+++ The records +++

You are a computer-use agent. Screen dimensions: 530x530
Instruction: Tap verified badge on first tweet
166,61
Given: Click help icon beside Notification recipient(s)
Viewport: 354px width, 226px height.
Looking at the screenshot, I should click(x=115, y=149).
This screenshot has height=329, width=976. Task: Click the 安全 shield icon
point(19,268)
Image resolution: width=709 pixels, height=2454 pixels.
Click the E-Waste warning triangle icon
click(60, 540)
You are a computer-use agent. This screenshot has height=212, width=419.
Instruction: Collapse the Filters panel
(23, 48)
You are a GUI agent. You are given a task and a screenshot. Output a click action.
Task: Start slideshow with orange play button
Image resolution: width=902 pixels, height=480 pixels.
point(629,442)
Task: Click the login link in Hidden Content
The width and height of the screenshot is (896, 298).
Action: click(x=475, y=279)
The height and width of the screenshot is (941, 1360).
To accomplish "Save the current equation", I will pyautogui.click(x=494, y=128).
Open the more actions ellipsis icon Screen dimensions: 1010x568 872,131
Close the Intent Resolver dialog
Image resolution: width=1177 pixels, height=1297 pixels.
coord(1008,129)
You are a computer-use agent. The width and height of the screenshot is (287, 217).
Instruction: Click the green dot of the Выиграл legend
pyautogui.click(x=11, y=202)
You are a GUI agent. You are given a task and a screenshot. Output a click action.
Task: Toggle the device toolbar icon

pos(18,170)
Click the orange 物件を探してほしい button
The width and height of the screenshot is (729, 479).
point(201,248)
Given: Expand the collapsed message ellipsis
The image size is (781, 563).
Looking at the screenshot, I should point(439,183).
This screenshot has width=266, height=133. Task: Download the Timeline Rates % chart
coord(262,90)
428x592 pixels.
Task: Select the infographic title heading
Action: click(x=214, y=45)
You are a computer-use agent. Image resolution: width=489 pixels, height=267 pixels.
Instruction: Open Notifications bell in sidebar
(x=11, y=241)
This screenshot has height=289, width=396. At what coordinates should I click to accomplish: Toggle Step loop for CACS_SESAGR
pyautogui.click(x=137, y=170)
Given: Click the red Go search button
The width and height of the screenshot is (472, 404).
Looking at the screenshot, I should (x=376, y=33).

+++

* Your goal
From the line that contains "Close the Intent Resolver dialog" to the last line of the data, write out each line exactly and add nothing.

* Answer to the problem
Close the Intent Resolver dialog
Image resolution: width=1177 pixels, height=1297 pixels.
coord(1008,129)
You are a computer-use agent. The width and height of the screenshot is (287, 217).
Instruction: Click the green dot of the Выиграл legend
pyautogui.click(x=11, y=202)
You are a GUI agent. You are given a task and a screenshot. Output a click action.
Task: Toggle the device toolbar icon

pos(18,170)
Click the orange 物件を探してほしい button
The width and height of the screenshot is (729, 479).
point(201,248)
Given: Expand the collapsed message ellipsis
The image size is (781, 563).
Looking at the screenshot, I should point(439,183).
This screenshot has width=266, height=133. Task: Download the Timeline Rates % chart
coord(262,90)
428x592 pixels.
Task: Select the infographic title heading
Action: click(x=214, y=45)
You are a computer-use agent. Image resolution: width=489 pixels, height=267 pixels.
Instruction: Open Notifications bell in sidebar
(x=11, y=241)
This screenshot has height=289, width=396. At what coordinates should I click to accomplish: Toggle Step loop for CACS_SESAGR
pyautogui.click(x=137, y=170)
Given: Click the red Go search button
The width and height of the screenshot is (472, 404).
Looking at the screenshot, I should (x=376, y=33).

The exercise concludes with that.